İnsanın aklındaki şüphe

İşi büyütmeyin! Uluslararası bir skandala dönüşmesin. Norveç polisi, saldırgan Anders Behring Breivik’i, 30 yıl hapis cezasını öngören “insanlığa karşı suç işlemekle” yargılamayı düşündüğü açıklanmış. Yedikleri halta bak! 40.000 kişiyi öldürmedi ya bu adam? Neticede, 7 kişi bombayla berhevâ oldu. Tarananlar desen, epi topu 68 kişi yahu... Efendim, acemi oldukları nereden belli?
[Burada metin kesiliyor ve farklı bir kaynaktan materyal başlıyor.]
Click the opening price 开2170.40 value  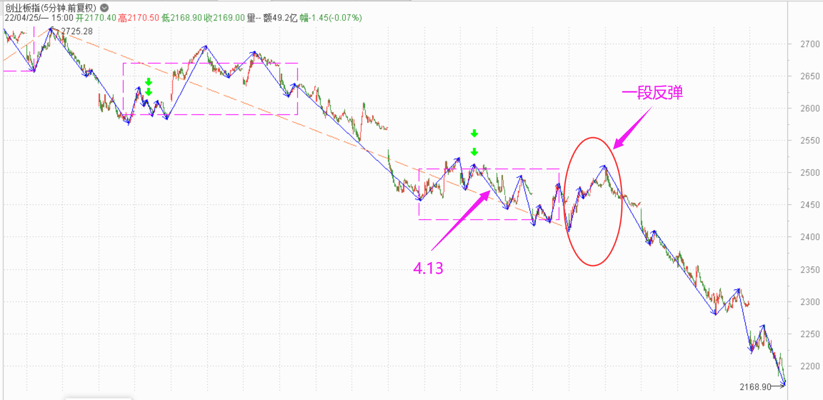tap(96, 18)
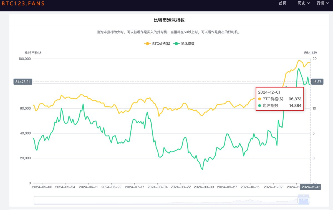Click the yellow dot in the tooltip
The image size is (333, 210).
(x=260, y=99)
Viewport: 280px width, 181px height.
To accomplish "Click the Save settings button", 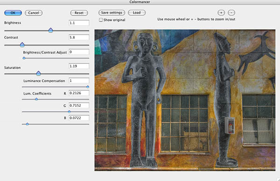I will (112, 13).
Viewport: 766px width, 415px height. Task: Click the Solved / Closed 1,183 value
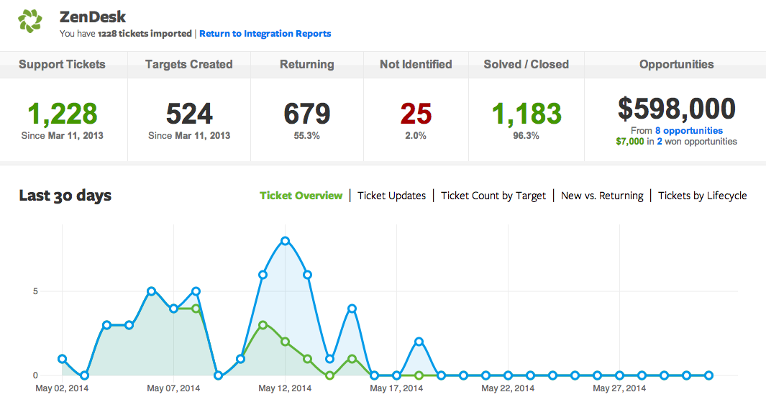[x=526, y=114]
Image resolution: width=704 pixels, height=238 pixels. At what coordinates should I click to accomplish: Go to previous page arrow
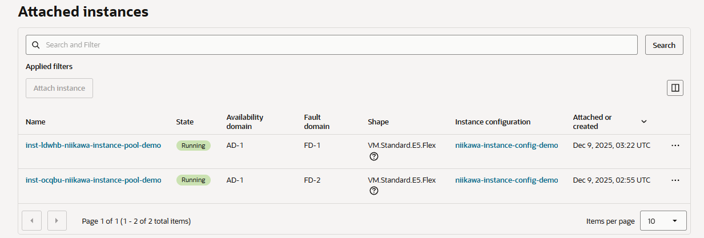[31, 221]
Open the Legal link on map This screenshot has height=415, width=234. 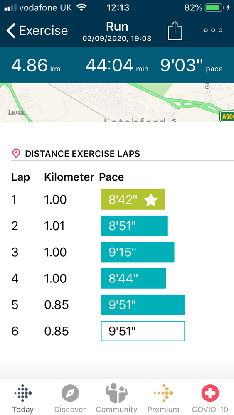coord(17,112)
Hiç “ölenlerin kanları yerde kalmayacak” diyen bir Allahın kulu oldu mu arkalarından? Ne gezer? Cani yakalandığı için olsa gerek, “ölene tabut, kalana zabıt, maktul derdest, katil firar... Asayiş berkemal!” kabilinden bir tekerleme bile duymadık. Avukatı, “müvekkilinin katliam sırasında daha erken durdurulmadığı için şaşkın” olduğunu söylemiş. Garabete bakın. Onu daha erken durdurması gerekenlerde bir şaşırma hali yok anlaşılan... Şimdi insanın aklına şüphe düşüyor: “Adaya gönderilen helikopter, uçuş öncesi yapılması zorunlu olan son kontroller yüzünden gecikti mi acaba?” diye. Ama biraz da insaflı eleştirmek lâzım. Daha dün bir, bugün iki... Adamların 30 yıllık terör tecrübesi mi var canım...

Haberin Devamı

Norveç’te ulusal yas

Beni asıl medyanın tavrı ürkütüyor. “Bu saldırı, Norveç’in huzurunu bozmaya yöneliktir. Biz buna aldanmayalım; çalıp söylemeye devam edelim” diyecek insaf sahibi bir tek vatan evladı çıkmadı herhalde ki, necip Norveç basınında, kaşla göz arasında, “ulusal yas” bile ilân ediverdiler. Sansür zaten diz boyu. Bir tek ceset göremedik. Görüntüye mecburen takılanları da dumanlamış pervasızlar... Ben, ciddi ciddi, Oslo’da insan hakları ihlâli yapılabileceğinden endişe ediyorum artık. “Hepimiz Breivik” miyiz yoksa?  Gel de uyu şimdi!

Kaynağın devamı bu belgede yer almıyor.